/Хорошо бы однажды, когда будет время, объяснить на наглядных примерах, как великодушный дает внутреннее разрешение быть всему сложному, непонятному и по каким-то важным для него самого критериям «лучшему», чем он сам. И как отсутствие великодушия приводит к так называемому скепсису, который в руках невеликодушного становится инструментом не познания, а убийства, если не познаваемого материала (часто все же, слава богу, руки коротки), то способной к познанию части себя. Но, может, и так понятно? Хорошо, если да./
Веритас
Одно из самых нелепых заблуждений т. н. человечества – представление о существовании т. н. истины. Незыблемой и сияющей, по каждому важному вопросу, начиная с правильного способа разделки туши убиенного врага и заканчивая традиционной расстановкой ударений в предпоследней строчке хулительной скорбной песни на его похоронах.
С ума сошли. Какая может быть истина, если даже на вашем пальто сегодня четыре пуговицы (и вы точно помните, что всегда было четыре, и все вокруг помнят, свидетелей – жопой жри). А завтра на вашем пальто будет три пуговицы и не потому, что одна оторвалась, петель тоже только три, всегда так было, вы это точно помните, и ваши родные-близкие, и сосед-портной, помогавший его перешить после того, как у вас в январе начало расти новое щупальце, а вы говорите, истина, чокнуться с вами можно.
Вечер
Вечер; какая-то гора текущих дел сделана, осталась другая гора, и надо бы дойти до машины, заехать в магазин, отвезти покупки домой, где как раз поджидает эта самая другая гора, но вместо этого я поворачиваю совсем в другую сторону и иду вниз с холма по улице, усыпанной листьями и окутанной дымом, до самого бульвара Вокечю, где у меня сегодня нет дел, не назначено ни одной встречи, я даже кофе, смешно сказать, не хочу, но все равно останавливаюсь у «Кофеина», потому что здесь можно сидеть и смотреть на идущих мимо пятничных гуляк, окутанных ласковой темнотой и так удачно подсвеченных оранжевыми фонарями, что сразу видно: никого прекрасней нет на земле, чем мы, простые виленские обыватели вечером пятницы; пятница, тьма и последняя ночь сентября, теплая, как августовская, нам к лицу.

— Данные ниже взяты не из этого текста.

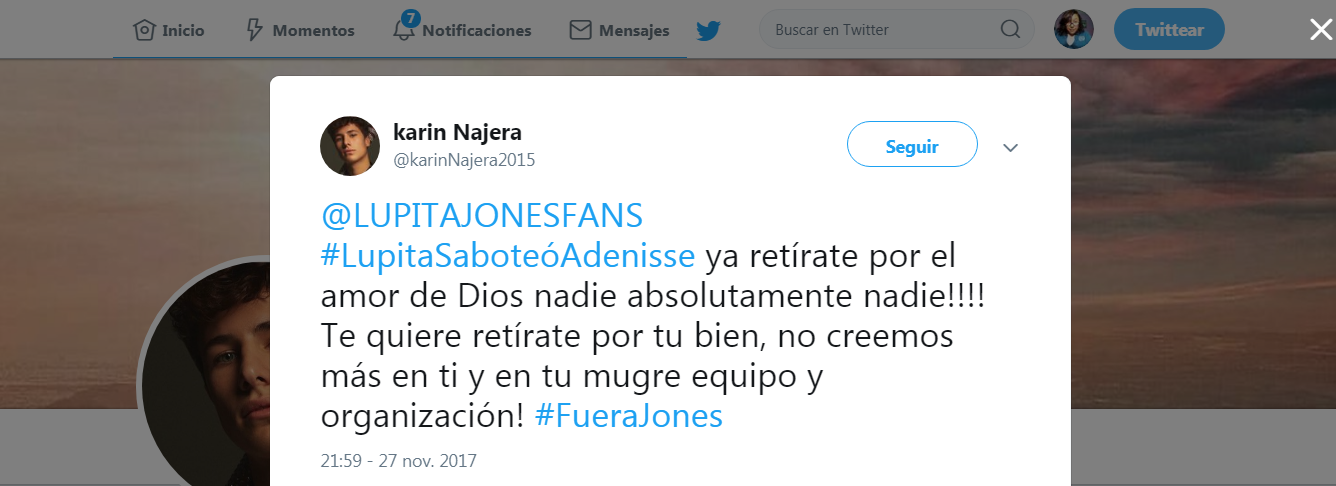The height and width of the screenshot is (486, 1336).
Task: Click the Inicio home icon
Action: tap(146, 30)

Потом я пойду дальше. Скорее всего, не назад, к машине, а просто куда-нибудь. В любимом, то есть, направлении.
Город смотрит на мои хаотические передвижения с сочувственным интересом: ты чего? У тебя же дела.
– У меня дела, – соглашаюсь я, – и самое главное из моих дел быть в твоем сердце, держаться за твое сердце, знать всем телом, всем своим существом: где оно, там и я.
– Жжош! – ухмыляется город. – Ладно, жги дальше, понимаю, пятница, вечер, когда еще нам с тобой быть идиотами, если не прямо сейчас.
И врубает колонки на полную мощность, а в колонках у нас, известное дело, как всегда колокола. И ветер, и плеск фонтана, и далекий, почти несбывшийся чаячий крик.
Виленский август
Виленский август невыносим; в смысле, он прекрасен так, что вынести это практически невозможно, но я как-то держусь, даже не знаю, как, потому что все бы ладно, но обоняние никто не отменял, и вот заходишь из теплого солнечного двора в непобедимо холодный сырой подъезд, а там пахнет газировкой с сиропом «крюшон» из автомата, из лета тысяча девятьсот семьдесят пятого года, невозможный в данном контексте, но победительно очевидный запах далекого необязательного лета моего детства, примерно такого же необязательного – могло быть, а могло и не быть, никакого особого смысла в нем нет, а в запахе газировки с сиропом «крюшон» из автомата почему-то есть – концентрация смысла, тройной, четверной, на сколько монеток хватило, смысл.